» Your instructions
Beneath this instruction is a block of data; output from it exactly the lines that run from the one containing "You are a GUI" through the one containing "ÜBER UNS (1209, 71)", inclusive.

» Source data
::::

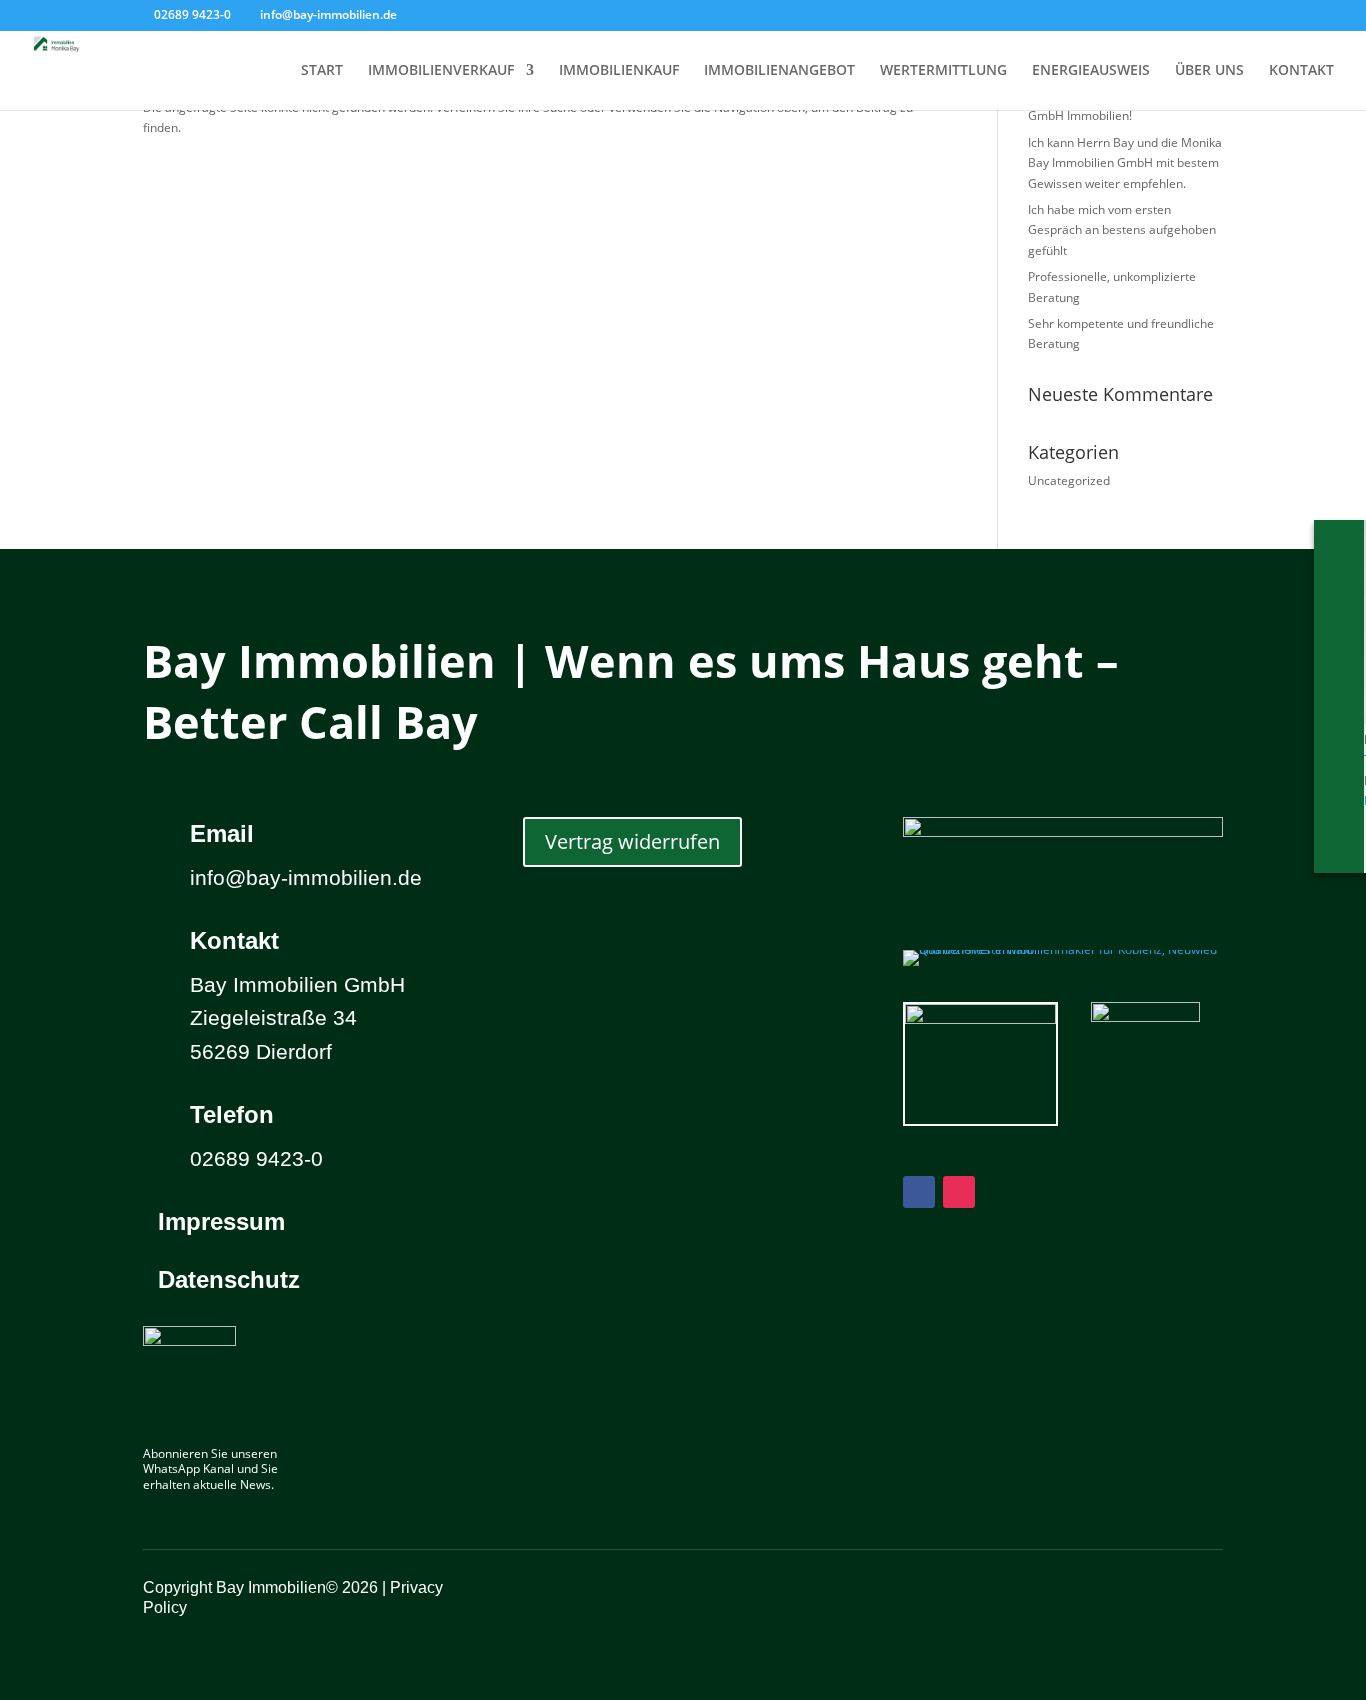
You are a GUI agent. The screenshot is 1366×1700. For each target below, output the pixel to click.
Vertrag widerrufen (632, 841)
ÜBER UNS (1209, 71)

::::

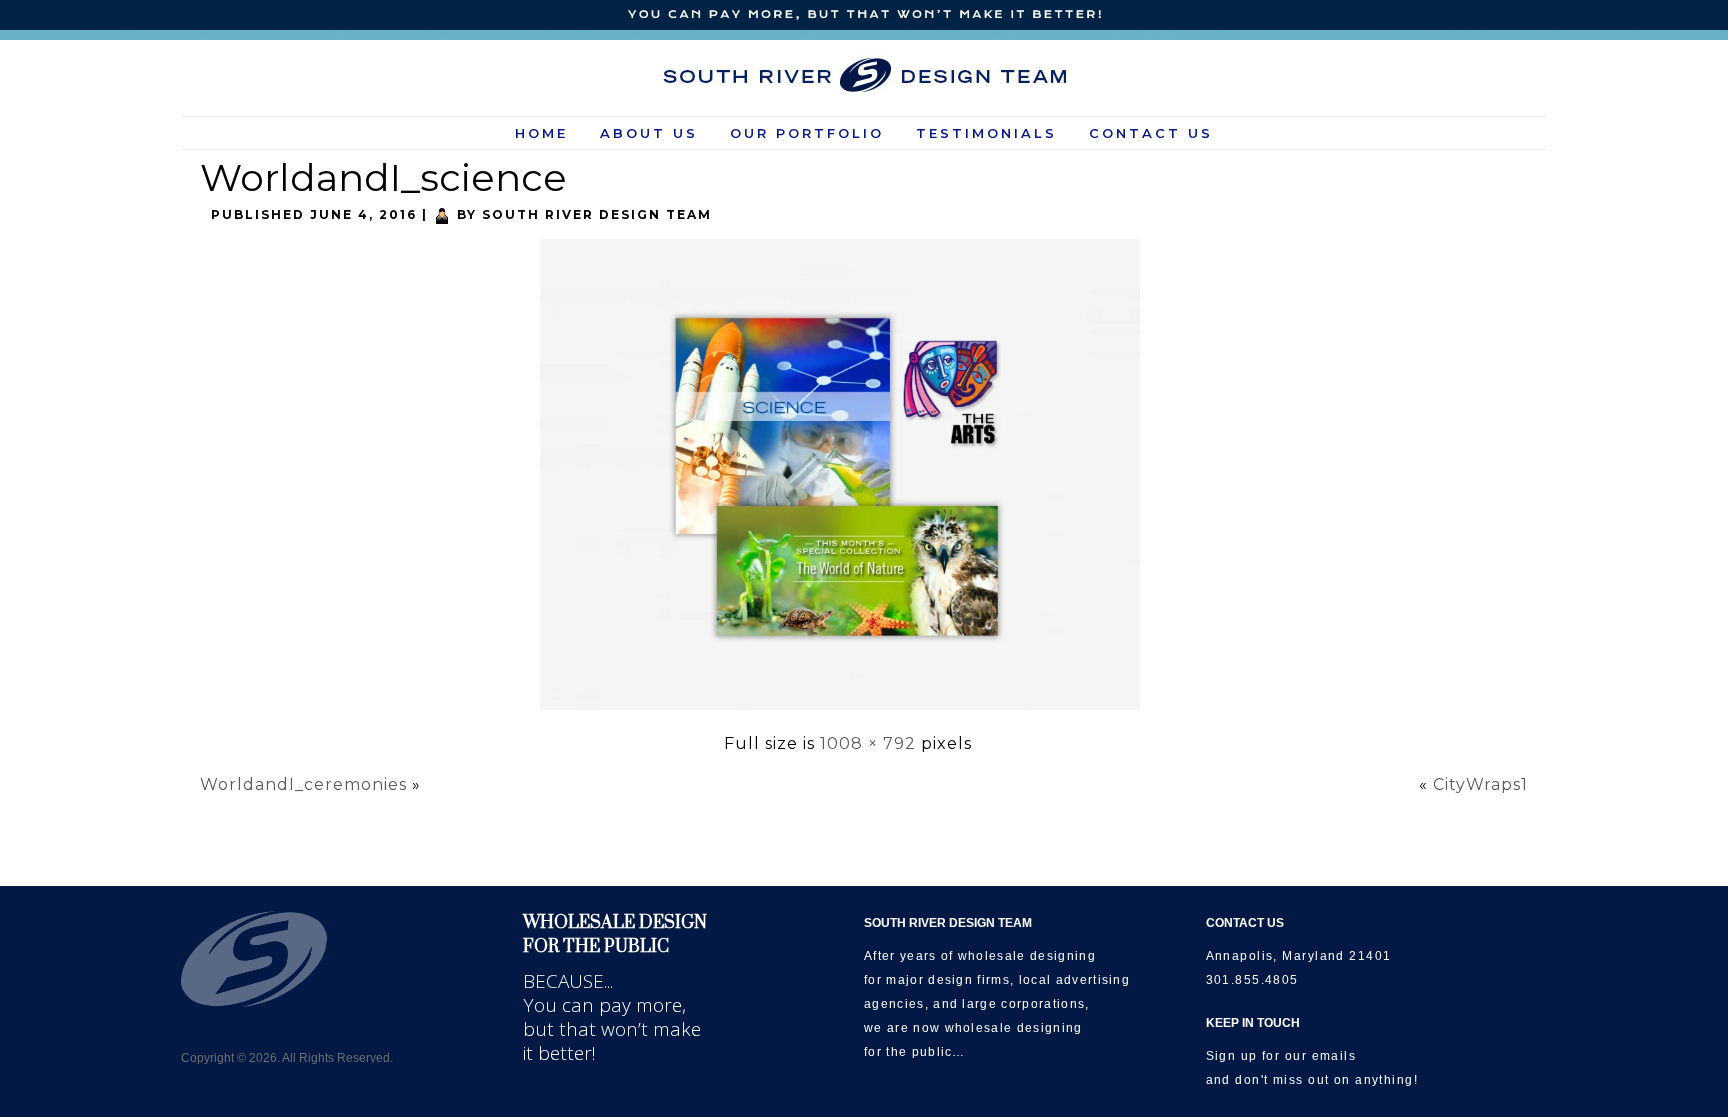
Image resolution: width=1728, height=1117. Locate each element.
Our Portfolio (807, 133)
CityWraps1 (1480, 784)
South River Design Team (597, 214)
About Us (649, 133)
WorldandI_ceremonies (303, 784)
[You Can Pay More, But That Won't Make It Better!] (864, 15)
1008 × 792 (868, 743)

::::

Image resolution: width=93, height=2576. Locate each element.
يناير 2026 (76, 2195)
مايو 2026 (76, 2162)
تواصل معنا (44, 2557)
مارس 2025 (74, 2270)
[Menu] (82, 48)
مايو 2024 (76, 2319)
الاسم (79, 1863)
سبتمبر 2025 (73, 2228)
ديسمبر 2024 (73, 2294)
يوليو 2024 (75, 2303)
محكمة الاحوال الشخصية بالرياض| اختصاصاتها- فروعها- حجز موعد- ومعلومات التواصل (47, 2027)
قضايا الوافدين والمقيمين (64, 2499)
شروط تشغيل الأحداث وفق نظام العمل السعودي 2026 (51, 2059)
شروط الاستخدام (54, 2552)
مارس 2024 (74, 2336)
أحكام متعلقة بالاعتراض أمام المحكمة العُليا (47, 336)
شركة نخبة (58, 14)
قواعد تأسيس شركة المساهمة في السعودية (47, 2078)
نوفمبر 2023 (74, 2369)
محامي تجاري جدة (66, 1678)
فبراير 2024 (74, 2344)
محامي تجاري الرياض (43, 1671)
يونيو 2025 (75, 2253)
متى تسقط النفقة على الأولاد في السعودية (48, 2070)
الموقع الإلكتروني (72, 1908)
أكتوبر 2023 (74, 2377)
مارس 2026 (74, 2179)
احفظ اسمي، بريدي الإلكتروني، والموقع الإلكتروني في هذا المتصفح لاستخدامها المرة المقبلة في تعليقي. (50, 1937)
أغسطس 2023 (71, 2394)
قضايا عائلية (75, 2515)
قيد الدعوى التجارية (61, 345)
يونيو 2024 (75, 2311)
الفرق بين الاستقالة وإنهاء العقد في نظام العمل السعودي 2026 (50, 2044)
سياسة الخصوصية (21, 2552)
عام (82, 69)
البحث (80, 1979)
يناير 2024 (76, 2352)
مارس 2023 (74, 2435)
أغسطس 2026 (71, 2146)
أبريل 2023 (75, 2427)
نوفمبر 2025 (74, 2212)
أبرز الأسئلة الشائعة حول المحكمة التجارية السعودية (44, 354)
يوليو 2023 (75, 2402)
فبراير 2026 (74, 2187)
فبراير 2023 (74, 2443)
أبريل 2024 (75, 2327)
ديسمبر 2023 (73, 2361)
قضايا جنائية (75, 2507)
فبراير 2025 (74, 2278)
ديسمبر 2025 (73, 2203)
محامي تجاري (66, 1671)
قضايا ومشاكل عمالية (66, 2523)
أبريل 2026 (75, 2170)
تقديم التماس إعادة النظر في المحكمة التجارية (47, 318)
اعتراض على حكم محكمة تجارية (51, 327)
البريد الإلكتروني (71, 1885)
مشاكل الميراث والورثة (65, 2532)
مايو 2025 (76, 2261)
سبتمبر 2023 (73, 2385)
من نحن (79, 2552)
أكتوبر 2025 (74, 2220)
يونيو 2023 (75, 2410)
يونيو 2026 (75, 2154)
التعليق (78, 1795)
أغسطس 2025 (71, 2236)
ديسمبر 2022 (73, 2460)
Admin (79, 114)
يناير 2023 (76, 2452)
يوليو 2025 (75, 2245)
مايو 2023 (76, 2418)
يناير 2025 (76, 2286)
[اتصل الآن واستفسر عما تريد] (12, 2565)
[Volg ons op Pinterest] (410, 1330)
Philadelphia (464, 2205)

::::

» Response
You are a GUI agent. The screenshot is 1366×1700. For each target below, output the pixel to click.
Vertrag widerrufen (632, 841)
ÜBER UNS (1209, 71)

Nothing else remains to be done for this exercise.